- Your goal: Please copy out every line in the entries that includes the word "alluminio".

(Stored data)
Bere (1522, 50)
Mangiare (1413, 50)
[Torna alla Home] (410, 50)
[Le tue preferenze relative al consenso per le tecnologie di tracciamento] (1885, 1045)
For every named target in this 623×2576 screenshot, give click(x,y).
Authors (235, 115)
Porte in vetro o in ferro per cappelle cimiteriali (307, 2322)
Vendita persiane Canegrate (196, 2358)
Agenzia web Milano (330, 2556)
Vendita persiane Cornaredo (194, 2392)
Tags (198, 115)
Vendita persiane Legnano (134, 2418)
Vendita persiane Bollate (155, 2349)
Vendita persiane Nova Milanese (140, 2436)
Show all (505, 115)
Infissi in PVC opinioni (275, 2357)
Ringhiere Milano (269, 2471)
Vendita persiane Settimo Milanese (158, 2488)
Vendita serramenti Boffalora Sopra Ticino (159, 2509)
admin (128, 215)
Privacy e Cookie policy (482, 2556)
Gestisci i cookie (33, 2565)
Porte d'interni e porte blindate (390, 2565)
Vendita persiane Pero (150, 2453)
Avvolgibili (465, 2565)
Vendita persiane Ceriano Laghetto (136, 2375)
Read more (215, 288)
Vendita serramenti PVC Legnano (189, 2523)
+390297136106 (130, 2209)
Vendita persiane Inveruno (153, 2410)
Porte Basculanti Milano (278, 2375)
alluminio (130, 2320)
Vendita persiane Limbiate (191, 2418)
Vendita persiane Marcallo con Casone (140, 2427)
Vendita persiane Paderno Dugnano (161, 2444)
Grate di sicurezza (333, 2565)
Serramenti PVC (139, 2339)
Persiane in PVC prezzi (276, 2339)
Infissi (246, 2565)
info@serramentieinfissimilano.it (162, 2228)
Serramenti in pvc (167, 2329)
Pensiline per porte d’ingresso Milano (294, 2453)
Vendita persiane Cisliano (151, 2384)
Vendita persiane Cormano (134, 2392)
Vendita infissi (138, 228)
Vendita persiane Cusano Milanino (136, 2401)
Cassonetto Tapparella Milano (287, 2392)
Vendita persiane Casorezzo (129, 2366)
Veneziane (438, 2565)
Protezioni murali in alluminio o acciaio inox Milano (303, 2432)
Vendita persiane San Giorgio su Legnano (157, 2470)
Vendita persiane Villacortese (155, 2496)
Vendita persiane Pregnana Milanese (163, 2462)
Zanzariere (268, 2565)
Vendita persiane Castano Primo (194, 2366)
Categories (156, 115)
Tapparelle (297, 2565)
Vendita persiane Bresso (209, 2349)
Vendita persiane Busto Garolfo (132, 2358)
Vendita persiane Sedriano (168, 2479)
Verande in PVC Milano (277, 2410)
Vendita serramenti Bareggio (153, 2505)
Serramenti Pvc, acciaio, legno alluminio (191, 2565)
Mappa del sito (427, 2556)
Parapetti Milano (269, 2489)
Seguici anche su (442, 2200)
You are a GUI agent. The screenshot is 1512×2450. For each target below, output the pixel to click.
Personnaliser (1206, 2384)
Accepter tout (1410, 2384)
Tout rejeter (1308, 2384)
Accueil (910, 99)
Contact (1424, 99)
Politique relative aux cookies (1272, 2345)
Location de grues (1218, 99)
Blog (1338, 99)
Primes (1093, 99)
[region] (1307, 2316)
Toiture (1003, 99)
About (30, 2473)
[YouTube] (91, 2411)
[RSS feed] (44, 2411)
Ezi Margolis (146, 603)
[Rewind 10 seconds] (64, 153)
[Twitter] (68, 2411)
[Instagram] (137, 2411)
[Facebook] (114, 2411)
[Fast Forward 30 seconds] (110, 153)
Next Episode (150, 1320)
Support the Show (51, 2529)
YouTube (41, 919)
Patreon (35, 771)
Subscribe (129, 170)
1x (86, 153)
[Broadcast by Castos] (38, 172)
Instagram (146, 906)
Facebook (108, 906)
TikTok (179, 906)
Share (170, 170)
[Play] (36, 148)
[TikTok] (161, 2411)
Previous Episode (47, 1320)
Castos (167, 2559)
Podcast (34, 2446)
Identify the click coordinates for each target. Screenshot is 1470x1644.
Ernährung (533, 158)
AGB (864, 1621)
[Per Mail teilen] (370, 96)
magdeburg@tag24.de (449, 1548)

- Result of the task:
alluminio (130, 2320)
Protezioni murali in alluminio o acciaio inox Milano (303, 2432)
Serramenti Pvc, acciaio, legno alluminio (191, 2565)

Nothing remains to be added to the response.